Pakistan’s external debt reached $130.4 billion in March 2024. Through debt swap, a portion of Pakistan’s external debt could be redirected towards funding nutrition programmes. This will not only improve health outcomes and reduce malnutrition, but also reduce our debt burden while at the same time allocating dedicated resources for critical nutrition needs.

Potential partners to achieve debt swap for nutrition could be the World Bank, Asian Development Bank, IMF, European Union, and bilateral donors (USAID, FCDO, JICA, GIZ etc).

In Pakistan, several of the recognised debt swap models can be used. For starters, through a ‘Buy-Back Model’, Pakistan repurchases debt at discounted rates and redirects the savings towards nutrition interventions like therapeutic feeding programmes, multi-micronutrient supplements, and food fortification at scale.

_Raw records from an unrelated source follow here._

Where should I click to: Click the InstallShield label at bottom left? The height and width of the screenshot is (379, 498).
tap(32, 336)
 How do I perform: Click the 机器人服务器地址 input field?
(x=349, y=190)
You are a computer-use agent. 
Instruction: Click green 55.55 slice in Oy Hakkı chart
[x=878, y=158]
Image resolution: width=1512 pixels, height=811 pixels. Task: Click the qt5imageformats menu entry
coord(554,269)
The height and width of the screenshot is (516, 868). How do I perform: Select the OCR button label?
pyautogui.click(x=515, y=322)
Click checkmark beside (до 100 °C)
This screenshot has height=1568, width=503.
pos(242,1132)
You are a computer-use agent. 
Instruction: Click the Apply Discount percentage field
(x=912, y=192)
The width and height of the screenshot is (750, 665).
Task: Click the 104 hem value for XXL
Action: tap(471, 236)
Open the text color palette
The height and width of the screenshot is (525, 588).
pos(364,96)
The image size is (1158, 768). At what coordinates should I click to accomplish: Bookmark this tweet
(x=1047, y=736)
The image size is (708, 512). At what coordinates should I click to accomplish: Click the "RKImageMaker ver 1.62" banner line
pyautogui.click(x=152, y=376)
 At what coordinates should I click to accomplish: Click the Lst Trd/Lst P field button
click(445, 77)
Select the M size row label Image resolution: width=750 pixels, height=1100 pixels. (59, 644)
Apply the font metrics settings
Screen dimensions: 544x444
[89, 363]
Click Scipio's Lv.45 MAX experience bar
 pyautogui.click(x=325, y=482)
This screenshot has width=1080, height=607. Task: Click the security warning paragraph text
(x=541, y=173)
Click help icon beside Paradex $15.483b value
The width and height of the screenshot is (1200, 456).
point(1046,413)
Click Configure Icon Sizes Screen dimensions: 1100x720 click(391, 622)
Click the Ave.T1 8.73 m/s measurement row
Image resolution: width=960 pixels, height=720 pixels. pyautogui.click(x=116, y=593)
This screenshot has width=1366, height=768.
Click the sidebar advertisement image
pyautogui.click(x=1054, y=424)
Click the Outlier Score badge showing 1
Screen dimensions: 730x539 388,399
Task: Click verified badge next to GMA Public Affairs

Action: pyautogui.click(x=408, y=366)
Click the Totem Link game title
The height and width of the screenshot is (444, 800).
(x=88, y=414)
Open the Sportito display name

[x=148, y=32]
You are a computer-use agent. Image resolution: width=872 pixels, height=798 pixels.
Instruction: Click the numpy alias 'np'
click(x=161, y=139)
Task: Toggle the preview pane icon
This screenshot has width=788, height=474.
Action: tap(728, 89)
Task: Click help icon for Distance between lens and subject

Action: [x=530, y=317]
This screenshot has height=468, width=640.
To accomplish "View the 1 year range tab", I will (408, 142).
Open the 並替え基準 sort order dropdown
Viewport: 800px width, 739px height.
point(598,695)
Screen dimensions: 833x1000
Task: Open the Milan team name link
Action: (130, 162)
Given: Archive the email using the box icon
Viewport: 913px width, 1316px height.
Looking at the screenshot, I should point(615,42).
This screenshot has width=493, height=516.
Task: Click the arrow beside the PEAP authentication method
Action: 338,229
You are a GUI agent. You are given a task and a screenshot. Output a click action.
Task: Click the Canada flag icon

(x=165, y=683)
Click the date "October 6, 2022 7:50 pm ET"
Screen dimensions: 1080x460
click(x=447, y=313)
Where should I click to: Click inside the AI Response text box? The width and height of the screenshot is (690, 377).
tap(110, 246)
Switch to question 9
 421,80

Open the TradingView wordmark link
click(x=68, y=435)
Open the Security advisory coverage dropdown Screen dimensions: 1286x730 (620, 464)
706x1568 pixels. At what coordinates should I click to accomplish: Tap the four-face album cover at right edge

There is also a ‘Debt-for-Nutrition Swap’ – wherein the creditors forgo the debt in exchange for Pakistan’s commitment to invest in nutrition. A third model could be ‘Debt Rescheduling’ through which the government of Pakistan can potentially reschedule debt repayment terms, freeing resources for nutrition.

Debt swaps need to be brought to scale in the field of nutrition. Nutrition programme swaps should have lower transaction costs than ad-hoc nutrition projects and will bring together multiple stakeholders in the design and implementation process.

By exploring Debt-for-Nutrition Swap opportunities, Pakistan can address pressing nutrition challenges, improve health outcomes, and support economic growth.

The writer is the director of climate change, nutrition and health at the Ministry of National Health Services, Regulation, and Coordination (MoNHSR&C).